Hugo Gutiérrez Vega
Un libro de Annunziata Rossi (II Y ÚLTIMA)
El texto sobre Luigi Pirandello narrador establece un interesante paralelo entre el siciliano y el “nivolista” español, don Miguel de Unamuno. Augusto Pérez, el personaje de la “niebla” unamuniana, comparte muchos aspectos de la vida y de la muerte con el difunto Matías Pascal, el sólido y confundido ente de ficción de la novela de Pirandello, El difunto Matias Pascal. El español y el italiano comparten las preocupaciones de Pirandello sobre el autor y los personajes, sobre las máscaras que utilizamos para enfrentar la realidad y, de manera muy especial, sobre “la antinomia vida-forma en la obra creativa del escritor”. El gran teatro del mundo, de don Pedro Calderón de la Barca, yace en el fondo de esa temática. Recordemos las palabras del autor: “Mortales que aún vivís/ y ya os llamo yo mortales/ porque en mi presencia iguales/ antes de ser asistís;/ aunque mis voces no oís/ venid a aquestos vergeles/ que, ceñido de laureles, cedros y palma os espero,/ pues aquí, entre todos quiero/ repartir estos papeles.” Pirandello dedica varias obras a la problemática del autor y los entes de ficción tanto en su teatro como en su narrativa. En sus racconti persiste en el tema y logra el estremecimiento mayor en “La luna”, un cuento de amor y de locura que crece en el complejo corazón del “kaos” siciliano.
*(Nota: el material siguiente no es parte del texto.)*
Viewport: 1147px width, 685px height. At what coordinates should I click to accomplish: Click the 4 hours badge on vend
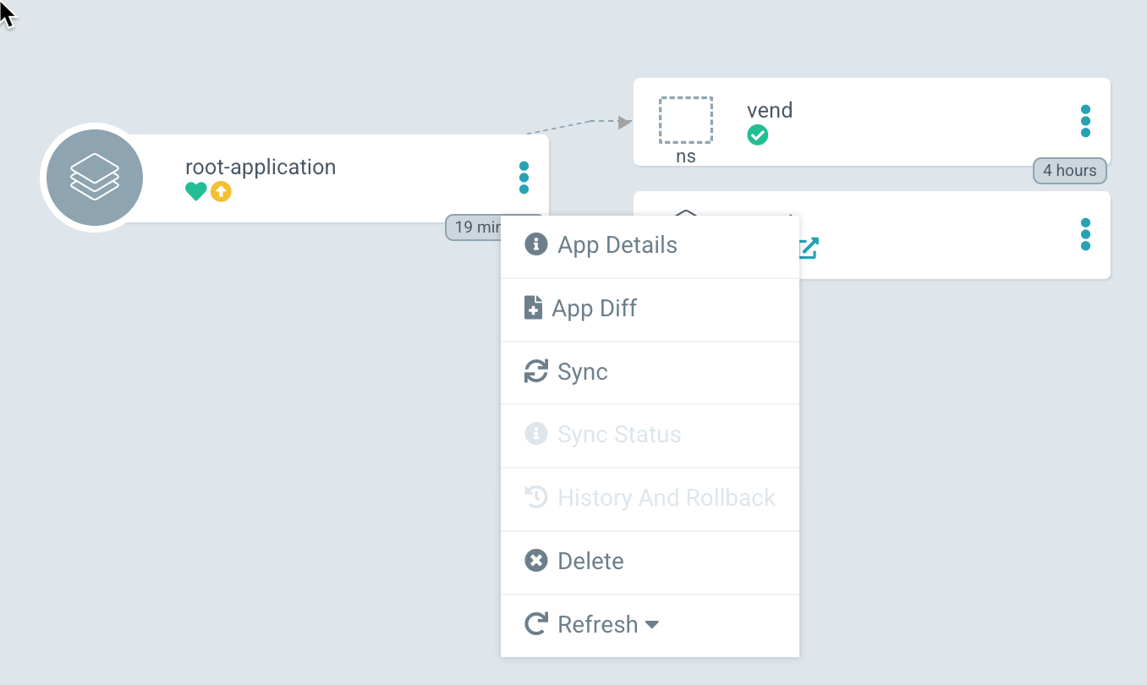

Para mi generación, Hermann Hesse es un escritor emblemático. Lo leíamos con pasión y entusiasmo, lo citábamos en nuestros pomposos discursos y El lobo estepario, Demian y El juego de abalorios guiaron muchos de nuestros pasos en la vida y en la literatura. Por todas estas razones, Rossi lo considera un outsider y, en cierta medida, un profeta de lo que más tarde sería el underground artístico. Como un homenaje al autor de Demian quiero recordar un fragmento de uno de sus poemas en prosa: “Tú, mi primera, mi rubia coronada de primavera. A veces te contemplo desde el cuadro primaveral de Sandro Botticelli con los rasgos del olvido.”
Nuestra autora observa la obra de Thomas Mann desde dos perspectivas: la literatura y la política. Analiza, con deleitosa morosidad, los pensamientos del enfermo Hans Castorp en su montaña mágica, así como los debates de Naptha y Settembrini; considera que los Budenbrook son “la plataforma humana y artística de la obra manniana” y nos confiesa su preferencia por las obras en las que la brevedad agrega tensión espiritual y condensación lírica a la palabra: La muerte en Venecia y Mario y el mago.
En el ensayo dedicado a Elías Canetti, el autor sefardí nacido en la ciudad danubiana, la Rushtuck búlgara situada al lado de la Russe rumana, la figura de la madre es la que da el lenguaje, la forma de expresión al joven que deseaba escribir. Ese lenguaje era el alemán. Rossi ve al multifacético autor en todas sus ricas vertientes: el ensayo, las memorias, el comentario político y la crítica moral. Se interesa sobre todo por sus temas relacionados con el poder, sus grandezas y miserias, sus trampas y sus horrores autoritarios. Hace poco le recordé a nuestra autora que Canetti, ya muy anciano, visitó al médico. Después de la reunión el facultativo le dijo, con precisa naturalidad teutona, que le quedaba muy poco tiempo de vida. Canetti le comentó: “Doctor, yo me moriría con mucho gusto, pero de momento no tengo tiempo.”
El Umberto Eco que estudia Annunziata Rossi no es el de los apocalípticos y los integrados, ni el de la crítica de los medios masivos o el de los profundos análisis semióticos. El que le interesa es el novelista que recorre los caminos medievales con su visión moderna, el que llega a las raíces más sustanciosas de la cultura europea. Por eso goza los comentarios sobre El nombre de la rosa.
Nuestra autora no oculta su preferencia por Pavese, el poeta de Lavorare stanca, el novelista bien anclado en su momento histórico y el autor del estremecedor ensayo El oficio de vivir. También se entusiasma con el poeta Eugenio Montale y lo analiza desde la atalaya de dos libros esenciales en su vida y en su obra: Ossi de sepia y Le occasioni.
Quisiera terminar estos comentarios pensando en dos momentos fundamentales en la historia de las letras italianas: uno se desarrolla en el jardín de Manzoni y el otro nos ubica en la terraza de la casa paterna de Leopardi, mientras, sobre nuestras cabezas, brillan las vagas estrellas de la Osa Mayor.